A la fonda “Estrellita Marinera” llegan ella y él, madre e hijo. Por lo común eligen la puerta más cercana a la entrada, “por si acaso algo sucede, tenemos vía de escape rápida”, justifica él: delgado, camisa que blanca fue y luido pantalón de mezclilla.
La anciana se pende a su brazo y se deja conducir hasta la mesa que el empleado les asigna, al tiempo que pregunta:
–¿Caldo de pollo o sopa? ¿Lo mismo para la señito?
–Sii me hace favor –responde el hombre.
Curiosa, la señito pregunta: ¿quién es ese hombre, lo conoces? Porque te habla con confianza El niega y anota en la comanda.
Antes ella atendía al muchacho, que se había aficionado a inhalar thinner y de a gratis bravuconear, hasta que se ganó la zangoloteada que lo mantuvo en casa hasta que los ojos amoratados sanaron.
A partir de ahí dejó el vicio, aunque mantuvo otro: el de no ocuparse en trabajo alguno. Su hermano, radicado en Gringolandia, le pidió que se hiciera cargo de la anciana y él se encargaría de los gastos de ambos.
“Ni cómo decirle que no, ¿Quién te hace una oferta como esa? No me pude negar”.
Él se encarga del desayuno: huevos y café. Y de la cena: vaso de leche con pan de dulce. También mantiene aseada la vivienda y se encarga de alimentar y asear la jaula que canarios y verdines comparten.
En la fonda les reservan mesa y los atienden como si fueran de la familia. En ocasiones le perdonan el pago: “Para que le compres un chuchuluco a tu mamá y unos cigarritos para ti. Cortesía de la casa”.
El hombre agradece y atiende a la anciana para que coma sin derramar la sopa o el guisado:
“Abre bien la boca y te acerco la cuchara para que no batalles y mejor saborees”.
La anciana luce enorme sonrisa, y el hombre de rostro adusto finge que no escucha cuando le dicen “qué buen hijo eres, muchacho: cuida mucho a tu mamacita y quiérela como ella a ti”.
“Claro que sí, seño, no tengo pendiente”, responde y conduce a la anciana por los pasillos hasta la florería; Telma, la dependienta, los mira y se apuesta a la entrada de su changarro con una flor de crisantemo en la diestra:
“Ten, muchacho: se la pones en la oreja para que se mire más coqueta la señito. Y si algo necesitas, nomás me avisas y le hallamos solución “.

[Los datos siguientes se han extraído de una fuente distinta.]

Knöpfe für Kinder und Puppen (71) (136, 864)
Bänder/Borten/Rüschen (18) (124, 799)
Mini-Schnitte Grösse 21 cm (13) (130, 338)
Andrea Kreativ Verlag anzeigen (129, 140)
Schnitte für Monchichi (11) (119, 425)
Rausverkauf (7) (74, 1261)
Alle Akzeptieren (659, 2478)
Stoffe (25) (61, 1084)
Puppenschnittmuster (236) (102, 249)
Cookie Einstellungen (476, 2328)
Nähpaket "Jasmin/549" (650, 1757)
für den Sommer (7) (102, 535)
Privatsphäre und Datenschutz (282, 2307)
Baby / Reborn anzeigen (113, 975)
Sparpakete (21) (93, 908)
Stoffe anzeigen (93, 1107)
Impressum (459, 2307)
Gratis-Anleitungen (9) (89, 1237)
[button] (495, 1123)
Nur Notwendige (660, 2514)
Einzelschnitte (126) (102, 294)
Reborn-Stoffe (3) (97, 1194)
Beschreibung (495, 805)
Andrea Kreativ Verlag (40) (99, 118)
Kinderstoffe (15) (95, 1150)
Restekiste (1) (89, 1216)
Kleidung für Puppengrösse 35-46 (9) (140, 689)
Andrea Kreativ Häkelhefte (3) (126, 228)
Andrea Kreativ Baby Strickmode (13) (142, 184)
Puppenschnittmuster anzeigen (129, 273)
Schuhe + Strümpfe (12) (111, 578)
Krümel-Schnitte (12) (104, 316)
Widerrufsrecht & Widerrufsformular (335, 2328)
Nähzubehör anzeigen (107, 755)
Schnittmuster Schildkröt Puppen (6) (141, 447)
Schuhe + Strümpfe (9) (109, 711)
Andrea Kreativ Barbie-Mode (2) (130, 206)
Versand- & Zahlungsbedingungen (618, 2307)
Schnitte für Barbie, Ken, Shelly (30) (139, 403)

El hombre agradece y se encaminan hacia el expendio de libros y revistas usados, donde Marisela le tiene apartado un ejemplar de la Novela Semanal: historias de amor y desamor que la anciana lee calando sus anteojos en la punta de la nariz:
“Nunca falta el negrito en el arroz, que echa a perder el entendimiento entre la gente. Pasan los años y los años y no entendemos”, dice para sí sin descuidar el paso cansado al que su hijo se habituó. Extiende la mano, recibe y agradece el fruto que alguien le tiende:
“Para que saboree su manzana bajo la sombra de su pirúl, madrecita. Y pa’ ti este puñito de cacahuates. A ella no, le caen de peso y se te enferma. Dios no quiera“.
En el puesto de semillas, el hombre pide alpiste y nabo para los canarios: “Que bueno que te acordaste, para que nos alegren con sus trinos, m’hijo”.
Paso a pasito, madre e hijo avanzan hasta la salida. “Cuñao, cuídame bien a tu hermanita, no la vayas a perder”, lo embroman. Pero él, imperturbable.